Act of the Parliament of Great Britain

The act 5 Geo. 3. c. 45, sometimes called the Customs, etc. Act 1765, the Customs Act, the Duties Act, or the American Act, was an act of the Parliament of Great Britain. The act aimed to encourage imports to Great Britain from its American dominions, under the system of Trade and Navigation Acts. The act encouraged the import of timber products; repealed the inland duty on coffee, imposed in 1758; imposed an inland duty on all coffee imported from foreign sources; altered the existing bounties and drawbacks on sugar exports; repealed part of the Iron Act, which prohibited bar iron made in the colonies from being exported from Great Britain, or carried along its coast; and regulated the fees of the customs officers in the colonies.

Specifically mentioned in the preamble were "deals, planks, boards and timbers" for so that the "Royal Navy... may be furnished with such materials at more reasonable rates, and great sums of money at present expended among foreign nations, for the purchase of such materials, may be saved." The act goes on to enumerate the several sums payable as reward or premium directly to the merchants.

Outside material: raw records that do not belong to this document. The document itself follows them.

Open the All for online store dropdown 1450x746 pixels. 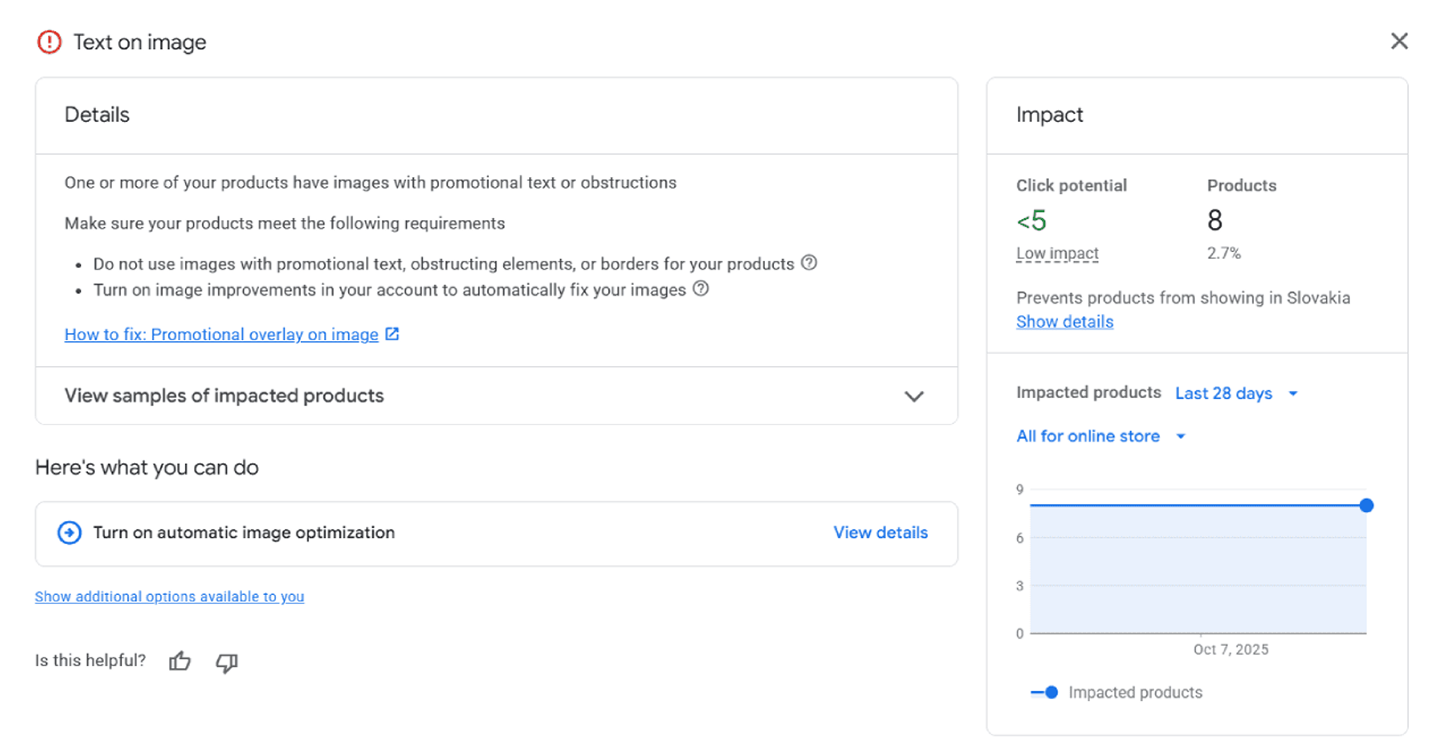[1100, 437]
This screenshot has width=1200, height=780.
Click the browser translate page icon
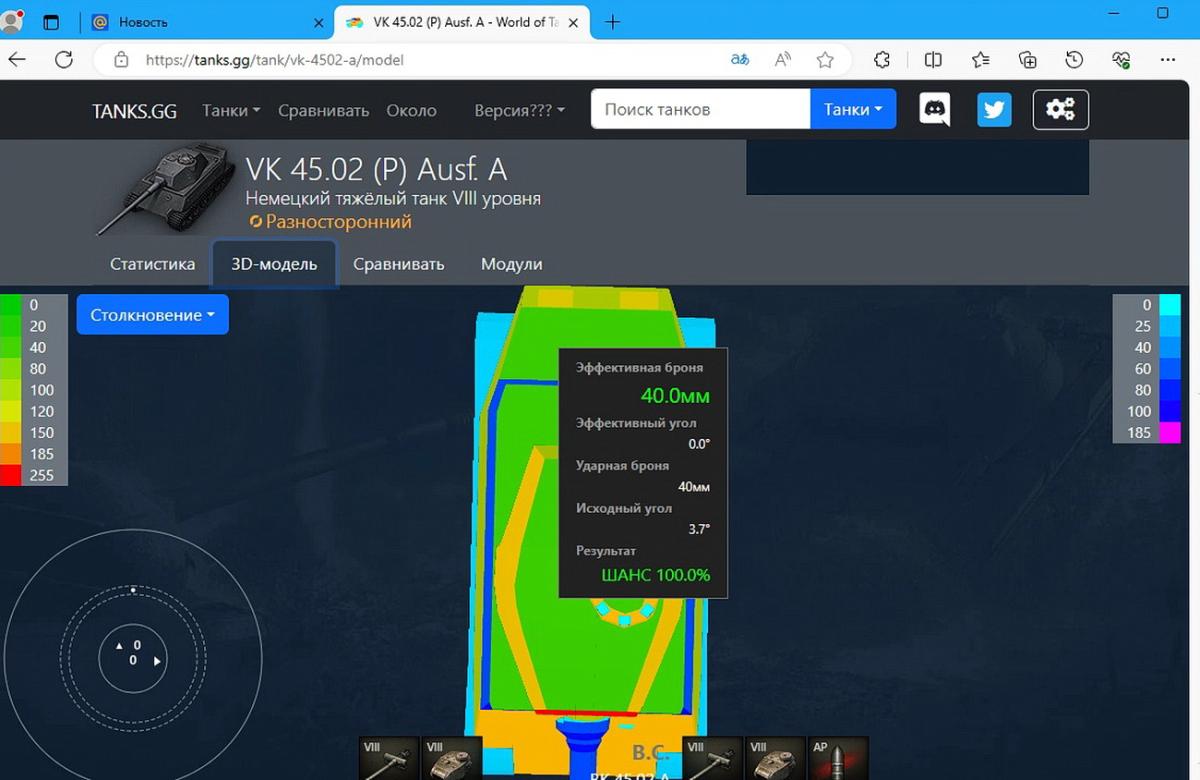pyautogui.click(x=740, y=60)
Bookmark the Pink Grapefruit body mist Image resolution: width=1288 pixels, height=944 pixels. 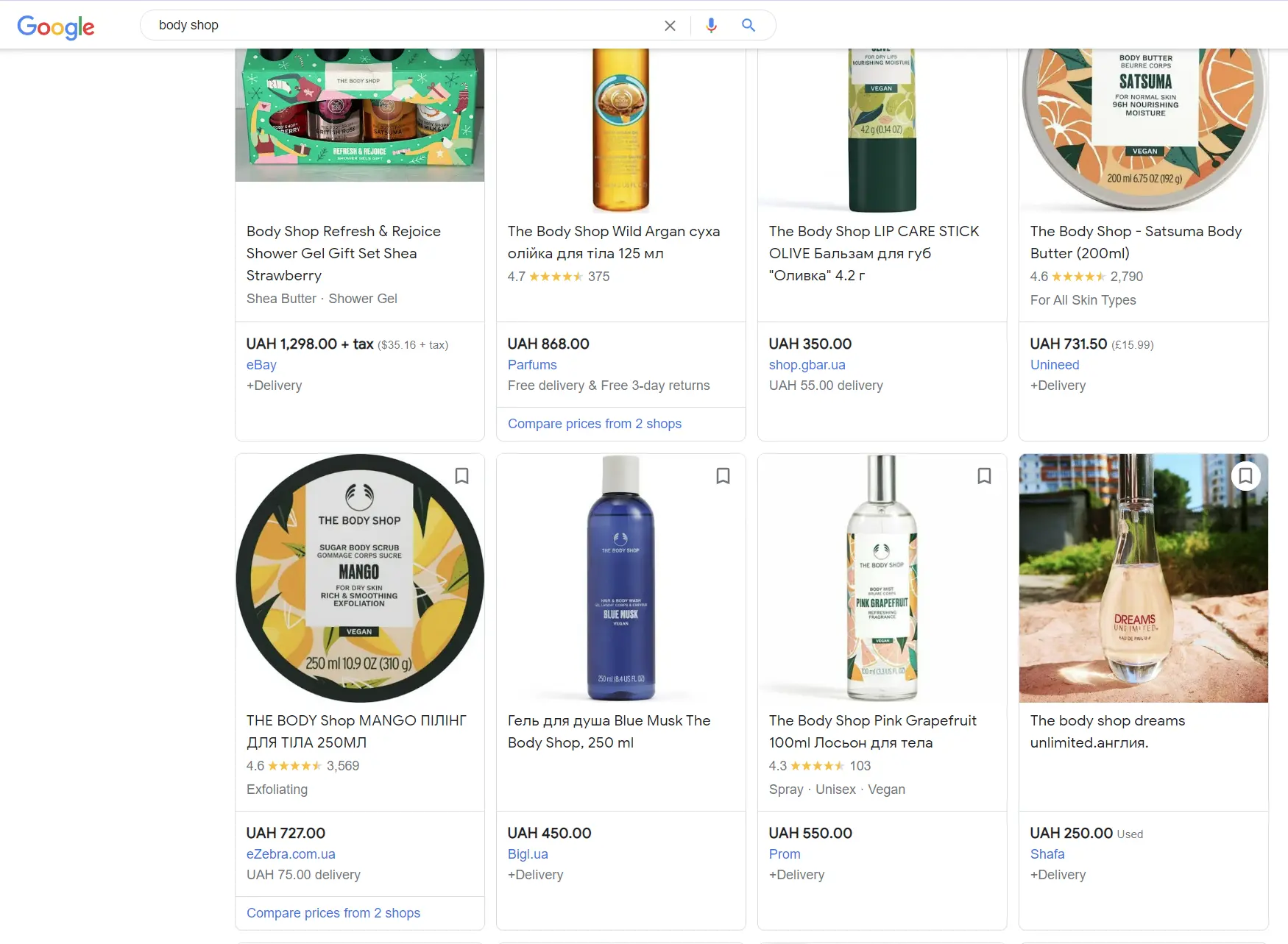pyautogui.click(x=984, y=476)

The encouragement of the coffee trade with the American dominions was in the act similarly promoted. From section 14 to section 18 the act promoted the sugar trade; between section 19 and 21 the rice trade; sections 22 and 23 promoted the iron trade.

== Subsequent developments ==
So much of the act "which gave liberty to export rice from North Carolina, in the same manner, and under the like duties, securities, restrictions, regulations, limitations, duties, penalties, and forfeitures, as the Colonial Trade Act 1763 (4 Geo. 3. c. 27) with respect to carrying rice to South Carolina and Georgia was continued from the expiration of that enactment to the end of the next session of parliament after 24 June 1781 by section 2 of the Continuance of Laws Act 1774 (14 Geo. 3. c. 67).

So much of the act "as relates to the regulating the Fees of the Officers of the Customs in America, and for extending the same to the Naval Officers there", was continued from the expiration of that enactment to the end of the next session of parliament after 29 September 1778 by section 12 of the Continuance of Laws, etc. Act 1774 (14 Geo. 3. c. 86).

The whole act was repealed by section 117 of the Customs Law Repeal Act 1825 (6 Geo. 4. c. 105).